Texto fornecido
+===+

A minha cabeça e em especial os meus ouvidos conhecem toda a obra gravada do Luis Cilia, bem como alguma que ele nunca gravou... e o tempo que "perdi" a ouvi-la foi bem gasto. O Luis, é claro ... tem dois grandes defeitos... o primeiro é que nunca se calou... o segundo é que ainda não se calou de vez. Um dia muitos irão lançar louvores... mas só quando estiver debaixo de sete palmos de terra... veja-se o caso do Zeca e do Adriano que em vida sofreram até dizer CHEGA! e mortos são outra "musica". Bem hajam Luis cilia e outros tantos (lembro-me do Vandré, do Freire, do Fanhais e do Tino) pelo seu trabalho
Tino de Rans :(
Desculpem a piada fácil, mas não sei quem é o Tino a que se refere
Manuel Freire
Padre Fanhais
Googlando, Vandré poderá ser Geraldo Vandré (Brasileiro)
Tino Flores...
peço desculpa pela imprecisão.

+===+

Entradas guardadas

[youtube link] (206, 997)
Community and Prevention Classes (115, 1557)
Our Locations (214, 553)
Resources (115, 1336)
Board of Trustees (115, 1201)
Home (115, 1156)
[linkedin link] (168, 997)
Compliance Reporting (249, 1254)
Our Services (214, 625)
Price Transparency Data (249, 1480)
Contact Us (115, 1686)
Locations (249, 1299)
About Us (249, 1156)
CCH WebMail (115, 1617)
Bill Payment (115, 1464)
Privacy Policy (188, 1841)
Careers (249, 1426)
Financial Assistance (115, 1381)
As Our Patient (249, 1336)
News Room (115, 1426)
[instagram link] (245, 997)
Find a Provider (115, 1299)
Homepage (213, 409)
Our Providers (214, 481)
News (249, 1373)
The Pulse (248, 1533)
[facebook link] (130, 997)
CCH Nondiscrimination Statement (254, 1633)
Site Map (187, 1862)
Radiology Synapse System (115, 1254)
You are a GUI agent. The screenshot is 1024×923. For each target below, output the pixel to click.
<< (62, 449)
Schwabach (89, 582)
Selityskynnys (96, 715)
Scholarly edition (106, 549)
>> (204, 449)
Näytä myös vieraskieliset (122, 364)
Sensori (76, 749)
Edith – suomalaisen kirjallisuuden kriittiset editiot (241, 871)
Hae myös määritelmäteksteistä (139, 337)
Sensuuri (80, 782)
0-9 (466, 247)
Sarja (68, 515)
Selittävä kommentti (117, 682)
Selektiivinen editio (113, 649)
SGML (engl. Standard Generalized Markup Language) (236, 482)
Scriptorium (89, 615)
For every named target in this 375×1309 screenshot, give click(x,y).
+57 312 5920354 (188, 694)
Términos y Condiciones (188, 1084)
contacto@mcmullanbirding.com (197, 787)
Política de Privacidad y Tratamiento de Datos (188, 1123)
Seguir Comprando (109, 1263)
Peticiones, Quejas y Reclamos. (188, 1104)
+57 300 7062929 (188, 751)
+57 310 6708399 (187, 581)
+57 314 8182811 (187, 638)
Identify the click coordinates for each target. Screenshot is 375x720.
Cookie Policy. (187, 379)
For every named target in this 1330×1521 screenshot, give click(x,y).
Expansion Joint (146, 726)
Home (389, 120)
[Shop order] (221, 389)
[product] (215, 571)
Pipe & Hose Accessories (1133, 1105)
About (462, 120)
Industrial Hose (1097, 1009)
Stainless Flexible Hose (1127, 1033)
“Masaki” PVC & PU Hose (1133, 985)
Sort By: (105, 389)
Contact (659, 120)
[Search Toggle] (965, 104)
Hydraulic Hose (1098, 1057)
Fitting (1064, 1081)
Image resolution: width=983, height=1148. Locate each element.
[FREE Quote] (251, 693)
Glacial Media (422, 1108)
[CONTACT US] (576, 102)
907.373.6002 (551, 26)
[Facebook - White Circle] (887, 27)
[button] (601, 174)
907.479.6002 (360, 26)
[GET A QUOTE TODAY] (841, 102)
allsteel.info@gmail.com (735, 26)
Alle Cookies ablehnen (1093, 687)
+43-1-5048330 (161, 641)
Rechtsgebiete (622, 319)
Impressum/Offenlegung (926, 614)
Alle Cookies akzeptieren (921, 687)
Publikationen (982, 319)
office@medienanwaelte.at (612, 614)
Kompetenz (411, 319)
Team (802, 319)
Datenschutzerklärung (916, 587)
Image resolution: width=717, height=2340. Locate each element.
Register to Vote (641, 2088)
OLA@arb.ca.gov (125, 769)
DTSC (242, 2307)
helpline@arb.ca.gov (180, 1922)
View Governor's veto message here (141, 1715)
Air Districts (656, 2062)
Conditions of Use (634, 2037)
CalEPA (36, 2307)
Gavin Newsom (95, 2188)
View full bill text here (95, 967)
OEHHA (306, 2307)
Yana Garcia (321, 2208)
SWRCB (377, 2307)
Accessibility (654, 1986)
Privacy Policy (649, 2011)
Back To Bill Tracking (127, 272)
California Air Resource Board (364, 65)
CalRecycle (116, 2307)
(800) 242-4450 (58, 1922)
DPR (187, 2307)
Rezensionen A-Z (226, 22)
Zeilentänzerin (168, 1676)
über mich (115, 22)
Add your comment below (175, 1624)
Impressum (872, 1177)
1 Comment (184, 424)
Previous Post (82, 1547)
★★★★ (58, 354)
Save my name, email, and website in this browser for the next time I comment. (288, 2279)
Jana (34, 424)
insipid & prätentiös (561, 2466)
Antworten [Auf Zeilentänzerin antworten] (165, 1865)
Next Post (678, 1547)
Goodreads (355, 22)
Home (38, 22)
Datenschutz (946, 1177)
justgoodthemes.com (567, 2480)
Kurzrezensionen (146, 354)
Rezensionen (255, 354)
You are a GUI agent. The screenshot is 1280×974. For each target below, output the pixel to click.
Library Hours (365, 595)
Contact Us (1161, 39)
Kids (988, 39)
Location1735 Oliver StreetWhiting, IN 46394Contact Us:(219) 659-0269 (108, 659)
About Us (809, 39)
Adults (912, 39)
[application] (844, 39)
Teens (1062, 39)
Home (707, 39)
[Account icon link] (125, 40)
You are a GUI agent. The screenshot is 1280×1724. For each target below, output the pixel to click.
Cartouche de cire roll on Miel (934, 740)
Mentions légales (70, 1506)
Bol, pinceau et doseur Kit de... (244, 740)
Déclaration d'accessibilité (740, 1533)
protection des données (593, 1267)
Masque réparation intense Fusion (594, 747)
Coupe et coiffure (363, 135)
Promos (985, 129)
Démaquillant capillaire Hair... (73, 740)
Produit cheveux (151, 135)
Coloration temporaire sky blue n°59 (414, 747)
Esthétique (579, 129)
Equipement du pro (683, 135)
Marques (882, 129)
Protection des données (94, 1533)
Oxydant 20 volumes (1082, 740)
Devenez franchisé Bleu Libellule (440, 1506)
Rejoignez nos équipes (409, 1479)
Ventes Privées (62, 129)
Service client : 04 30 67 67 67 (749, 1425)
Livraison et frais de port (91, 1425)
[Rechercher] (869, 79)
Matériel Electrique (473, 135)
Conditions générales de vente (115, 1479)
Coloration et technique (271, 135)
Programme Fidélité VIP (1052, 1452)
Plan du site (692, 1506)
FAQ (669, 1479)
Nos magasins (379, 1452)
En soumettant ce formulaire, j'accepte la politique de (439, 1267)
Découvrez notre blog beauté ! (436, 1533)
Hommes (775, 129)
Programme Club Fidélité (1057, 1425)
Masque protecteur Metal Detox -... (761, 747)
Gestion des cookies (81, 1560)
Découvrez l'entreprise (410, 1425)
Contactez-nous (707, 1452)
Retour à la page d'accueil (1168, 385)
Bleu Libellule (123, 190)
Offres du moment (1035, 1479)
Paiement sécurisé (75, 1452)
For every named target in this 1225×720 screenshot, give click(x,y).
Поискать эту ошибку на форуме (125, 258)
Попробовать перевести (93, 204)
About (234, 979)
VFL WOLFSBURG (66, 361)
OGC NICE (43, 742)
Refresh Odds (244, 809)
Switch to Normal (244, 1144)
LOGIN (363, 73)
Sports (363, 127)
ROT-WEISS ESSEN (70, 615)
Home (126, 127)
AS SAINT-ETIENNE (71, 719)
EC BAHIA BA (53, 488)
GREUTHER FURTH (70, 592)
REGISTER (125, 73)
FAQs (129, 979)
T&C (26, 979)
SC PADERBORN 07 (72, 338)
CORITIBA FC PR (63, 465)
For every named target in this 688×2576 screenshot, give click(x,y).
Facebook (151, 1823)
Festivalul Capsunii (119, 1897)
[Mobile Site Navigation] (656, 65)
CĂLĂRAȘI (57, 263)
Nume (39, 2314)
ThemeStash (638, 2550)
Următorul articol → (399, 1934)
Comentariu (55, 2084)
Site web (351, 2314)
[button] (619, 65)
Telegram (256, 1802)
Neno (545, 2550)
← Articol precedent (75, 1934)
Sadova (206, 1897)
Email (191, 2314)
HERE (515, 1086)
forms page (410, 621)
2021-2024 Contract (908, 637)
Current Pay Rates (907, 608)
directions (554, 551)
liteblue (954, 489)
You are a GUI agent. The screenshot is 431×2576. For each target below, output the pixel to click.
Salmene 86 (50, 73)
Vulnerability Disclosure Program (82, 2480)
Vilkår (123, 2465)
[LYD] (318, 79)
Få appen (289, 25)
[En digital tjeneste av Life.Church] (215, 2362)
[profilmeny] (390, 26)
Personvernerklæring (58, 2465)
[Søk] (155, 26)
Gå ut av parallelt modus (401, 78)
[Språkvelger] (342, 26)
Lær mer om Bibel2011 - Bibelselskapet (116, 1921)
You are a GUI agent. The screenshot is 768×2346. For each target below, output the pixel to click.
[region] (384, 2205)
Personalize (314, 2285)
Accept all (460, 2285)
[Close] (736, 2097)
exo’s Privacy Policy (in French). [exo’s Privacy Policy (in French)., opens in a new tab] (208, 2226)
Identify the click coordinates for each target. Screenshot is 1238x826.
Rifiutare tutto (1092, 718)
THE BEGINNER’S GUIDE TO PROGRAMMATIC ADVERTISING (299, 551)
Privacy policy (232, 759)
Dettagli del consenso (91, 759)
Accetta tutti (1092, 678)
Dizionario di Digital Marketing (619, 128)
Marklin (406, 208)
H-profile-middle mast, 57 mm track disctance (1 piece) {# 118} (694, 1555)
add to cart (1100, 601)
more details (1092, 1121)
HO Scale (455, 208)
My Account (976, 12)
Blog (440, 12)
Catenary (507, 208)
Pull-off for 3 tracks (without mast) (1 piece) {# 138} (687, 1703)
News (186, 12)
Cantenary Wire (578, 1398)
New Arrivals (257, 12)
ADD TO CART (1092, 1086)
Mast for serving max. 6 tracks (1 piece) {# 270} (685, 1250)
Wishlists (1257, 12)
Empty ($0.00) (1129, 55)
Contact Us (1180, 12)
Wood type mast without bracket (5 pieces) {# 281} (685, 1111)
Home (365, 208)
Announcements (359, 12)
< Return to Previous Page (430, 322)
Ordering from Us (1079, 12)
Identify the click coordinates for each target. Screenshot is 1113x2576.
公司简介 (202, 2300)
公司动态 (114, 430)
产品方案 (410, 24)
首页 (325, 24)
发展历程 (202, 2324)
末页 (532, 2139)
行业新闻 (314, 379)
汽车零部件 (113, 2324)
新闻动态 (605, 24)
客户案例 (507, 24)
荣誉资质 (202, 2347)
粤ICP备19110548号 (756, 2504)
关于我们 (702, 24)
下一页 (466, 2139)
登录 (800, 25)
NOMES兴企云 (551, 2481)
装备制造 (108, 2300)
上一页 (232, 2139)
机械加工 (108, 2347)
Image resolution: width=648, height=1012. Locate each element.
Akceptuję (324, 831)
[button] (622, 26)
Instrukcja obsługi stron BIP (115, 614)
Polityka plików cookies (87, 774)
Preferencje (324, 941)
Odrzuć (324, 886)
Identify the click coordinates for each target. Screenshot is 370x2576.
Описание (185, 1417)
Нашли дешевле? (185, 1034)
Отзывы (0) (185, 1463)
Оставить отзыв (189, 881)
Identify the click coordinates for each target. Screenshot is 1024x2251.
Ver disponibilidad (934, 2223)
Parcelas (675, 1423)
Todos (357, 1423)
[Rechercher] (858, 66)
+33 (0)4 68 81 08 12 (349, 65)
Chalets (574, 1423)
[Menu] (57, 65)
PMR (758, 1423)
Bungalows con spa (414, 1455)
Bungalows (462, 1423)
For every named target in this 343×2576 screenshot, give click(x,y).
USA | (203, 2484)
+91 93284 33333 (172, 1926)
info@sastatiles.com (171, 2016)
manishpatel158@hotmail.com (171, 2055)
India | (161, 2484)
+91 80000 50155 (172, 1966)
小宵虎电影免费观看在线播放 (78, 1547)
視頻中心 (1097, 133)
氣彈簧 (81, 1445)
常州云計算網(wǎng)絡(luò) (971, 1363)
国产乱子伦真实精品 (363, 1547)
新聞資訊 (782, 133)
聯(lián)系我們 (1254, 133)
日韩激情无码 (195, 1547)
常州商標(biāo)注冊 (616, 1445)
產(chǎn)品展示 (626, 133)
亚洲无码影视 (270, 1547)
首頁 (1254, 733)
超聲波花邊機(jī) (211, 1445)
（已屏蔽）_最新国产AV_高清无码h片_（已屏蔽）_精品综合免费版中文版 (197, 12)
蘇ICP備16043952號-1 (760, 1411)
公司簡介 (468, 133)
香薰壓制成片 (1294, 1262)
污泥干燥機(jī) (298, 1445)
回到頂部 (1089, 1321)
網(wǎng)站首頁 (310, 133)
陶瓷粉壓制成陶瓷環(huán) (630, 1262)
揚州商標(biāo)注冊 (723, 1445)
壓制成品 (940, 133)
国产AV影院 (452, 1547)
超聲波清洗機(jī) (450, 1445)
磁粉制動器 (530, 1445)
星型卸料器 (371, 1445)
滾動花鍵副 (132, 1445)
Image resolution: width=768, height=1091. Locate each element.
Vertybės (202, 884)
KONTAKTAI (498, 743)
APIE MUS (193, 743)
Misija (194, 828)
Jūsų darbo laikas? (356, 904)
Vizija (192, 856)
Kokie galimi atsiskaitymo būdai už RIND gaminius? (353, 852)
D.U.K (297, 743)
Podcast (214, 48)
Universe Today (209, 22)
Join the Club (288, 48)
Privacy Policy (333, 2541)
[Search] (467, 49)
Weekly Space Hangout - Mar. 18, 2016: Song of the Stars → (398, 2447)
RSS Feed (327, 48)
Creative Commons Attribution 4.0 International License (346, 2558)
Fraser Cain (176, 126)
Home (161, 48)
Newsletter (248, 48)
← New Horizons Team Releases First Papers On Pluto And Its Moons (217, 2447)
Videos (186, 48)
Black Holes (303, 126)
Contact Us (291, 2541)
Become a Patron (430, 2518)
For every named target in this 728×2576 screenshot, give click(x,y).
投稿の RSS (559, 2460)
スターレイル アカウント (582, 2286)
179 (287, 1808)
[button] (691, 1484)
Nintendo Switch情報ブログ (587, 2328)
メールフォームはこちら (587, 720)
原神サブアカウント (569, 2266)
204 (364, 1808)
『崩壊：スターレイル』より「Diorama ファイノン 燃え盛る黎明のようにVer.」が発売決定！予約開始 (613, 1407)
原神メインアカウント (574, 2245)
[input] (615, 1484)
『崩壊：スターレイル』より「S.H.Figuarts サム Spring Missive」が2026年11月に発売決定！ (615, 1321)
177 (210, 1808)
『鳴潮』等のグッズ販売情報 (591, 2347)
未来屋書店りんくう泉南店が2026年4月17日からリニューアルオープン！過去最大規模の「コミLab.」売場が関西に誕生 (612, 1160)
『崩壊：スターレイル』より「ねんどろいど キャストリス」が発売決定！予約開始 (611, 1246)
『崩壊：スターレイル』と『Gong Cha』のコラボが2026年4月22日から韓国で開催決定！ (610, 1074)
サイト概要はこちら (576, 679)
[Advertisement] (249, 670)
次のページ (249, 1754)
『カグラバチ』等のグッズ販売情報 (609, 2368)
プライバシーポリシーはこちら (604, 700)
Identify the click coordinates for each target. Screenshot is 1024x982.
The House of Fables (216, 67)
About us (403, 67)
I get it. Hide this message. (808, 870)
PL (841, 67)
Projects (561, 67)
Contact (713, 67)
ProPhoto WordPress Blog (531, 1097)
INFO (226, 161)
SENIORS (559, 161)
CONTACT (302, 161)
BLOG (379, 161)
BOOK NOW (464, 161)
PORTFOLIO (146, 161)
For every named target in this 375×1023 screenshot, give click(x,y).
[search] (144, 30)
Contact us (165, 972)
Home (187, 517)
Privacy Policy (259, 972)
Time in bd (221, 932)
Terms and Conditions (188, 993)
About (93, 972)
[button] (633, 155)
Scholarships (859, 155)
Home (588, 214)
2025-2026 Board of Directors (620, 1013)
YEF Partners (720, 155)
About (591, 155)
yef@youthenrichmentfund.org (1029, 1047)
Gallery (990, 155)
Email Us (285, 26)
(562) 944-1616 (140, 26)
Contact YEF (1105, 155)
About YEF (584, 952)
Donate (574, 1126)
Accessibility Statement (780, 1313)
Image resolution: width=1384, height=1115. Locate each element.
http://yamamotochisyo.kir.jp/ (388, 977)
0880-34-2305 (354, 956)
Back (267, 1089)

+===+

O que fazer
Continue os comentários sobre Luis Cilia a partir do ponto em que terminam. A listagem não tem qualquer papel nesta tarefa.

Resultado obtido
Aproveito a oportunidade para referir que José Saramago escreveu duas cartas ao luis nos anos sessenta a elogiar profundamente a musicalidade acrescentada à sua poesia. E porque de poetas falamos David Mourão Ferreira teceu comentários positivos ao disco do luis com obras de Sena para tal consultar o texto original em...http://www.luiscilia.com/index_ficheiros/dmf.pdf também Manuel Alegre e Urbano Tavares Rodrigues teceram considerações positivas acerca da obra do luis, consultar... http://www.luiscilia.com/index_ficheiros/Page2012.htm
peço desculpa pelo tom do meu desabafo, não pelo seu conteúdo,
grato
O site referido pelo Leonardo está muito bom. E o período que refere está precisamente dentro do âmbito temporal que já tinha referido antes (finais de 70 e inícios de 80), em que o trabalho de Luís Cília é de facto bem especial e único.
sobre vandré... é óbvio que é Geraldo Pedroso de Araújo Dias Vandregísilo, conhecido como Geraldo Vandré que cantou em português e que alguns portugueses o cantaram com muito ardor e afinco... ainda hoje o Fanhais o canta...
(a ironia não é o meu forte... nem a subtileza)
Estou com o Cília!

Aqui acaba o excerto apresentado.